EXERCISE INSTRUCTIONS:
For the entries below, say how many lines include the word "this" and add nothing else.

(Dataset items)
Content starts
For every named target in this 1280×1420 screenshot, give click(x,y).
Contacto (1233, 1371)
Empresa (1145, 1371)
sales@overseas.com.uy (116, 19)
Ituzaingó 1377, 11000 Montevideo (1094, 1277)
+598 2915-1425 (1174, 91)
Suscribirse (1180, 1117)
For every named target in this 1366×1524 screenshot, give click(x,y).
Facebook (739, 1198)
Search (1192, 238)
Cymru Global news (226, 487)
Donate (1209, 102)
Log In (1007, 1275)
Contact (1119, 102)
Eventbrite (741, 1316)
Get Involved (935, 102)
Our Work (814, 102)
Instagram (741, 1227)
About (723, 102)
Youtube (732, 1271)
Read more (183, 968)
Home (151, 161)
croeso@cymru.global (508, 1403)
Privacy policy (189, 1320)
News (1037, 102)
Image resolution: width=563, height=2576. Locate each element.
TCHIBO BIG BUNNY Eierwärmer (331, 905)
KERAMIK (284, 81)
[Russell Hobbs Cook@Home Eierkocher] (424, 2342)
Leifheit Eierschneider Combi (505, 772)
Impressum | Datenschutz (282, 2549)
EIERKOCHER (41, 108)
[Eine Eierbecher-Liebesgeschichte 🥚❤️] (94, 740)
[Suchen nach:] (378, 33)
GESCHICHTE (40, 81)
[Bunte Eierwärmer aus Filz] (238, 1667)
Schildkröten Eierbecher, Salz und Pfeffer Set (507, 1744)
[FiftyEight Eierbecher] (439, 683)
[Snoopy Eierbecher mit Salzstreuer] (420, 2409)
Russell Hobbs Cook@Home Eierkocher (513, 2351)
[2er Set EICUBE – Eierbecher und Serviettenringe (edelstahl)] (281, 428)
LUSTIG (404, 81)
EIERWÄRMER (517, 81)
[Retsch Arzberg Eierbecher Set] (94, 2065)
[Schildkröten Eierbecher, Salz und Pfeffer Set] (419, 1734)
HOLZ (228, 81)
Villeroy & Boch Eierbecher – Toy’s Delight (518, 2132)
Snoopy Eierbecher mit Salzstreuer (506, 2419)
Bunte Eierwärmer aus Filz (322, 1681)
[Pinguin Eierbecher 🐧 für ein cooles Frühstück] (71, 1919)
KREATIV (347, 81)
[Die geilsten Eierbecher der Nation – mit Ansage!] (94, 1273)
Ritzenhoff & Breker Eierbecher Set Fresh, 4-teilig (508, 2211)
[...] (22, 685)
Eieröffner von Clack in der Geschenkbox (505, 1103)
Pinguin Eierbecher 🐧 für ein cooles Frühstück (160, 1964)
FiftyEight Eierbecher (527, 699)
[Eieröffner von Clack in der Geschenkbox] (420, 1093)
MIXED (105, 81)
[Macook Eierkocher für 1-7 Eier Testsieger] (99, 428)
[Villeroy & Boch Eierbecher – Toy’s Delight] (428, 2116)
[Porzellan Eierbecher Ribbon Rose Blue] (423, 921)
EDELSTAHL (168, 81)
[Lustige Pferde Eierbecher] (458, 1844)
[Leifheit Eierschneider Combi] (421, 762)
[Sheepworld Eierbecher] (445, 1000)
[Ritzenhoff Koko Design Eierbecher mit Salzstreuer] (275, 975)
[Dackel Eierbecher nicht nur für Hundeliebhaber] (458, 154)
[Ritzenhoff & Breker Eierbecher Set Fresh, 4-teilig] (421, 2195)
Content ends
TASK OUTPUT:
2